Only one other film on this list seems to be more loved than this one. Almost every review or person I met who saw this loved it. Which is when i realized that I live in a world that is only loosely connected to this one. They went on about all manner of things why this thing rocked or was hilarious or breaking trends or whatever bullshit they came up with. Honestly, other than the dog & Walken, I have nothing more to say about this shit other than I will never watch it again.

E.T. the Extra-Terrestrial (1982)

One of the most beloved films of the 80’s and loved by children around the world. Well except this guy. I saw this movie when I was about 18 for the first time and I was blown away by how lame it was. I didn’t feel any sense of wonder or magic that I associate with the best movies of the 80’s. It is too saccharin and of not much substance. I watched it and couldn’t not for the life of me figure out why I should care about anything that was going on. I didn’t care if that little bastard got home or liked Reese’s Pieces or could make a bike fly. It held very little for me in that regard. As for the humans – nope still nothing. My only interest is that one of them would grow up to be a coke head and alcoholic. I just can’t figure out what you all are crazy about with this movie.

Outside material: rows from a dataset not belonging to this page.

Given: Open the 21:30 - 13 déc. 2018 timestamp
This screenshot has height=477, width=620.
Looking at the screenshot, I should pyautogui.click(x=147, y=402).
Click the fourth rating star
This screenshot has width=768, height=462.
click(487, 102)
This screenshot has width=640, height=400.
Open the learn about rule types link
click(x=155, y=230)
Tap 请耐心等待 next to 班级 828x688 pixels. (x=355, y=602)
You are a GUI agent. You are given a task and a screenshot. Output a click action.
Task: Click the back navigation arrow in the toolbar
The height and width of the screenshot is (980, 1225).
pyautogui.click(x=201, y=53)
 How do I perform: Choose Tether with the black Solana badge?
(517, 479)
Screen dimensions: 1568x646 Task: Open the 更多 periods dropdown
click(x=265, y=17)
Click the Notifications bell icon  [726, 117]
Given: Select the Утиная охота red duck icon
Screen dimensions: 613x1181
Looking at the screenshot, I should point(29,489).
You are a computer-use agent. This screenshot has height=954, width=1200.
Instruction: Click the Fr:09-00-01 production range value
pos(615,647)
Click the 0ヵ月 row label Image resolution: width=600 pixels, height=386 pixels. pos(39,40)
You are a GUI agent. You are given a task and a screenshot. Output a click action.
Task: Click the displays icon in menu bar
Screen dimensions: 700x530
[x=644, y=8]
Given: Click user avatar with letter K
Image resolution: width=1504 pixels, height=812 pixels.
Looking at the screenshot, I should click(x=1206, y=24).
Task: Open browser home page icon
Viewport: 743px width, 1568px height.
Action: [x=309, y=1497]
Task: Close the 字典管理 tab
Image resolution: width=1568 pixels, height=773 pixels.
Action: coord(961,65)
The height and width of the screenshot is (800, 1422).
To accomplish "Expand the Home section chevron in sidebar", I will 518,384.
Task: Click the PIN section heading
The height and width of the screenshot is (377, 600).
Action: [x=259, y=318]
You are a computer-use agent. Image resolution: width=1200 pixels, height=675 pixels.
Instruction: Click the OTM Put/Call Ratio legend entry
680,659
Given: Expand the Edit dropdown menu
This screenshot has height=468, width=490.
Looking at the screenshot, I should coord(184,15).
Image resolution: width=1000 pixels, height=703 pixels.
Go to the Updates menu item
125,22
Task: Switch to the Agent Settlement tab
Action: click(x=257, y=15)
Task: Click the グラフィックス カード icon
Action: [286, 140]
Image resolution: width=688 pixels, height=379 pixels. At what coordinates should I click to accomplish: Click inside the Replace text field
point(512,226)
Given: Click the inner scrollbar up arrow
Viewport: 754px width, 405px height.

While Jaws launched Steven Spielberg‘s career and Close Encounters of the Third Kind said he was someone to watch, it was E.T. that showed the world and the studios that he was the main man for big money hits. He created what for some allowed an accessible vehicle for people to get into the world of sci-fi without having to watch Star Wars or Star Trek, which were way too heavy for the average person to get into if they weren’t already into sci-fi. I also look at E.T. as the movie that helped more girls get into sci-fi who were also turned off by the in your face style of the bigger established choices. For those of you who were actually kids when it came out, I want you to think back to how many girls actually liked sci-fi at that time… now think about today and how many are into it? Is it the whole reason? No, but it did help lay that foundation for the future. I may not like it but I can appreciate that contribution at least.

Okay that’s the list, well at least how it stands today. I know for a fact that Blair Witch will never leave this list but others may come and go. If and when that happens, I may give an update to this list. For now, this is where I stand. These are not movies that I enjoyed when I watched them, or upon thinking of them now. If you want to argue with me, go right ahead. I welcome it. Like I said, these are the movies that I hate but you love.

If you’re gonna geek out, GEEK HARD!